Botanists generally have treated the western and eastern North American rose species as distinct entities (Lewis, 1957b; Erlanson MacFarlane, 1966). Yet, the hypothesis that western and eastern species form distinct phylogenetic groups has never been tested. The combined network suggests that a distinction between the west and the east may exist, although it is only supported by a weak split. Relative to the outgroup species of section Synstylae, one strong split suggests that R. gymnocarpa is sister to all remaining North American species, a signal mostly contributed by the GAPDH gene. The alternative solution, which is supported by a split of similar strength contributed mostly by the MS gene, groups R. gymnocarpa with R. pisocarpa and some individuals of R. blanda and R. woodsii. Congruent with this latter solution, a split on the network supports the monophyly of western species, but this split is rather weak. Because of the incongruence regarding the exact position of the western species among the genes studied, more genes will have to be investigated to determine the exact branching pattern and to confirm the distinction between western and eastern diploid species. Individually, however, both western species R. gymnocarpa and R. pisocarpa form exclusive groups of individuals, suggesting there is little or no genetic exchange between them. Thus, even if the sampling is limited for these species, the results suggest that these species are distinct.
In the east, the combined network shows that species are divided into two clear groups: one consist of R. blanda and R. woodsii and the other of R. foliolosa, R. nitida, and R. palustris. In the former group, individuals of R. blanda and R. woodsii cannot be distinguished from one another. However, both species together form a genetically variable group that is supported by a split in the combined analysis, with the exception of the woodsii700 individual. The high genetic diversity observed in this group may be explained in part by the widespread distribution of these species that could reduce the homogenizing effect of gene flow. Rosa woodsii ranges from California and British Columbia to the eastern Great Plains, whereas R. blanda is distributed from Manitoba and Minnesota in the west to New Brunswick and Maine in the east.

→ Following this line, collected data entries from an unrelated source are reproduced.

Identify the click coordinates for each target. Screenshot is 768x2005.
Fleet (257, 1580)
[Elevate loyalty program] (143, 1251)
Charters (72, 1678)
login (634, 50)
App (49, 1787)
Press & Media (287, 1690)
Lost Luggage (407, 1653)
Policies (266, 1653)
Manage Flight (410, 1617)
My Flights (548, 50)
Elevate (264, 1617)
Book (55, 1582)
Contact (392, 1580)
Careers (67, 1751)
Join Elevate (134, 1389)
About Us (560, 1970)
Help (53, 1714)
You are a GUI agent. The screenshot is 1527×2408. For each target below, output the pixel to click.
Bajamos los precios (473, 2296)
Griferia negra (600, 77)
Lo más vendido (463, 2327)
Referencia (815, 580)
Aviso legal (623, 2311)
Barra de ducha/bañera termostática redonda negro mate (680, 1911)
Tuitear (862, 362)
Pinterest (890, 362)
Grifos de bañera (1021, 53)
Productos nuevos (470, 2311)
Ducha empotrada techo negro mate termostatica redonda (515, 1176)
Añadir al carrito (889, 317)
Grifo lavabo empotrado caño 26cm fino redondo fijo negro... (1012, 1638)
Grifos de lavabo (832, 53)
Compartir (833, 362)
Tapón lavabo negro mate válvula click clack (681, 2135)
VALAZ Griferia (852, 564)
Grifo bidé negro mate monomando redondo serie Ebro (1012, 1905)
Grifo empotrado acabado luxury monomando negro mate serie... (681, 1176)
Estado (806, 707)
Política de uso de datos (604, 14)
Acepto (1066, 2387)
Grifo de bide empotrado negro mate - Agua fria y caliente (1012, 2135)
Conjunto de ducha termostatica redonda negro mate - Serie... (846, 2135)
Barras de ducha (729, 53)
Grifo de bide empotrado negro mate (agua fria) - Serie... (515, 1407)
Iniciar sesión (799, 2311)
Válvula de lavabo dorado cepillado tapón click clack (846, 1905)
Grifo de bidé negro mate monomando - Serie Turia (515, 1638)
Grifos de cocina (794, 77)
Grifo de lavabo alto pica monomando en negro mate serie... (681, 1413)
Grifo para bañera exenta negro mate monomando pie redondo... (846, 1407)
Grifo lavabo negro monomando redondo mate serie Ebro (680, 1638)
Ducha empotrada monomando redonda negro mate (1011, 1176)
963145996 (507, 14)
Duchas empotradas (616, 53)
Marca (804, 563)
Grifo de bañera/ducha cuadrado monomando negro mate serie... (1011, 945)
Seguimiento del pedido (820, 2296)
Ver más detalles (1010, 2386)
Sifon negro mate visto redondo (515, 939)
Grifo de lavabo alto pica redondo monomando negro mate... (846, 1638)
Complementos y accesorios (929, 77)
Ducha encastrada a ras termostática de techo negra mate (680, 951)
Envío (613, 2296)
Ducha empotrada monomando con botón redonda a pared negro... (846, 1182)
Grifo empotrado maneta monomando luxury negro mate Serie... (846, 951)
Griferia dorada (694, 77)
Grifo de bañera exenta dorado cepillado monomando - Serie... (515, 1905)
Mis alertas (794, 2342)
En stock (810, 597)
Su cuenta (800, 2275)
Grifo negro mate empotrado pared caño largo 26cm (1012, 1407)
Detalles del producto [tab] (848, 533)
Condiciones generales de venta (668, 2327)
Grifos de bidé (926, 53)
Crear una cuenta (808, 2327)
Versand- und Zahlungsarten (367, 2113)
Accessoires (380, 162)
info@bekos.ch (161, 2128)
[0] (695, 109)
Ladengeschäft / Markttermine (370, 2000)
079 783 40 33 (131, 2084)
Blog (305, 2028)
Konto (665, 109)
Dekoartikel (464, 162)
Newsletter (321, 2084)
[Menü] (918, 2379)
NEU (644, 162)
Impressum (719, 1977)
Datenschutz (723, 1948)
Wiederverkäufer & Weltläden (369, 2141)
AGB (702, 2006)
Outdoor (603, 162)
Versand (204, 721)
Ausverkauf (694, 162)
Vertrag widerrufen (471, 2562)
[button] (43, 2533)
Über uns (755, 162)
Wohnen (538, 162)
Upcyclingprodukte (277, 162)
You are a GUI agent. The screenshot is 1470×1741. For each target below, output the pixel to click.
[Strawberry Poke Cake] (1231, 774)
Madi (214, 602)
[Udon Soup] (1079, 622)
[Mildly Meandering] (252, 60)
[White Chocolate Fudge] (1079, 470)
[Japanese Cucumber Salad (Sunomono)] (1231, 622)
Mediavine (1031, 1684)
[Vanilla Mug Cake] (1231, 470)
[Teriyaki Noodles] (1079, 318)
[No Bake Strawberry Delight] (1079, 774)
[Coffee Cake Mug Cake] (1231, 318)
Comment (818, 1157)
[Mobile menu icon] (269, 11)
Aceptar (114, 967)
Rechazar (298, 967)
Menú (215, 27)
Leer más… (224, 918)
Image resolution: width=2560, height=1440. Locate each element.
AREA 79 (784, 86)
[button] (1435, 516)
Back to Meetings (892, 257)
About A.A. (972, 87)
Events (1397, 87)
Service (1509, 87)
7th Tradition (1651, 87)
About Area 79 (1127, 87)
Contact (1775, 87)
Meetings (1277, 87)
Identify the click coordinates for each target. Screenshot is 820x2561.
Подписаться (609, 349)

Several clues suggest that the lack of differentiation between R. blanda and R. woodsii is caused by ongoing gene flow. These species are indeed ecologically (they grow in mesic soils along woods and rivers) and morphologically similar and are difficult to tell apart (Lewis, 1962). Moreover, hybrids between these species have been shown to be highly fertile (Erlanson, 1934; Ratsek et al., 1939), and in the area where the two species overlap, Lewis (1962) described a hybrid zone. Clearly, the species status of these species needs to be reassessed.
The second eastern group revealed by the combined network consists of R. foliolosa, R. nitida and R. palustris. This group is congruent with morphological data because these species share many characters that distinguish them from other North American species. In fact, these species represent all the diploid species that were once placed in sect. Carolinae (Crépin, 1889).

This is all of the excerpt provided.